* [ABOUT THIS EXERCISE]:
Once the line containing "You are a computer-use agent. This" is found, retype it and each line after it through the last entry below, word for word, and nothing else.

------------------------------------

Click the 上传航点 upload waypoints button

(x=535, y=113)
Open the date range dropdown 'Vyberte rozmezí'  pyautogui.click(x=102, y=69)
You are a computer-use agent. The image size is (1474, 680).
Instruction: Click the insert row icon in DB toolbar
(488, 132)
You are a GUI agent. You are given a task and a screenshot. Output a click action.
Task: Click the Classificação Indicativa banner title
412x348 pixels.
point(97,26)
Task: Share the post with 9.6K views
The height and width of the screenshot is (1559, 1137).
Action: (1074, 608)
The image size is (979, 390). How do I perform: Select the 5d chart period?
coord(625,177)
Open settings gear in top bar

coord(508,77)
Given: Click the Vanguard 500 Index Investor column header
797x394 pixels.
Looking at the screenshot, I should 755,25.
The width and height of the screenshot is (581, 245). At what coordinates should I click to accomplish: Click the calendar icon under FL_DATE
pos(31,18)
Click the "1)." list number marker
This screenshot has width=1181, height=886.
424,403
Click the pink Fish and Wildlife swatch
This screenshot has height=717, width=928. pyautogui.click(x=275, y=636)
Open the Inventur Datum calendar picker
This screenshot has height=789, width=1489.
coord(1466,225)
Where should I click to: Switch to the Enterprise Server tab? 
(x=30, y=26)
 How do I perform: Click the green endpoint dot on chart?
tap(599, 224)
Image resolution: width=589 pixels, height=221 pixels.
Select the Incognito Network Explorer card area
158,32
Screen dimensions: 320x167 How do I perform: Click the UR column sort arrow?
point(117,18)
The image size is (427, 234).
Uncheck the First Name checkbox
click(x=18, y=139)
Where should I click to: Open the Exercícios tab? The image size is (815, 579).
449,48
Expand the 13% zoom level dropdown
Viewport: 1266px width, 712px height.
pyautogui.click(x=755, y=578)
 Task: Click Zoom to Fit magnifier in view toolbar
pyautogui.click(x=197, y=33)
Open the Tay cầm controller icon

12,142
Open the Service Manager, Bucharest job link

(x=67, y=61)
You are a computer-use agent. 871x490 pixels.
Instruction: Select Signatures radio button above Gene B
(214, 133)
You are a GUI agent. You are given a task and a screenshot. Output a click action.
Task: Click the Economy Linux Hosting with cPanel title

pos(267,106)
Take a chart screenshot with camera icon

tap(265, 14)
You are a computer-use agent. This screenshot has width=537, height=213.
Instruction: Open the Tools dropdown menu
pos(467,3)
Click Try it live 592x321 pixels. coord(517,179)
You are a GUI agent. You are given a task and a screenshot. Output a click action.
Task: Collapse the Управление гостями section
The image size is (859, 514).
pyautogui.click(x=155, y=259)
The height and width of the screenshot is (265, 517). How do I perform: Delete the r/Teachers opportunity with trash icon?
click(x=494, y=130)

------------------------------------

* [EXPECTED ANSWER]:
You are a computer-use agent. This screenshot has width=537, height=213.
Instruction: Open the Tools dropdown menu
pos(467,3)
Click Try it live 592x321 pixels. coord(517,179)
You are a GUI agent. You are given a task and a screenshot. Output a click action.
Task: Collapse the Управление гостями section
The image size is (859, 514).
pyautogui.click(x=155, y=259)
The height and width of the screenshot is (265, 517). How do I perform: Delete the r/Teachers opportunity with trash icon?
click(x=494, y=130)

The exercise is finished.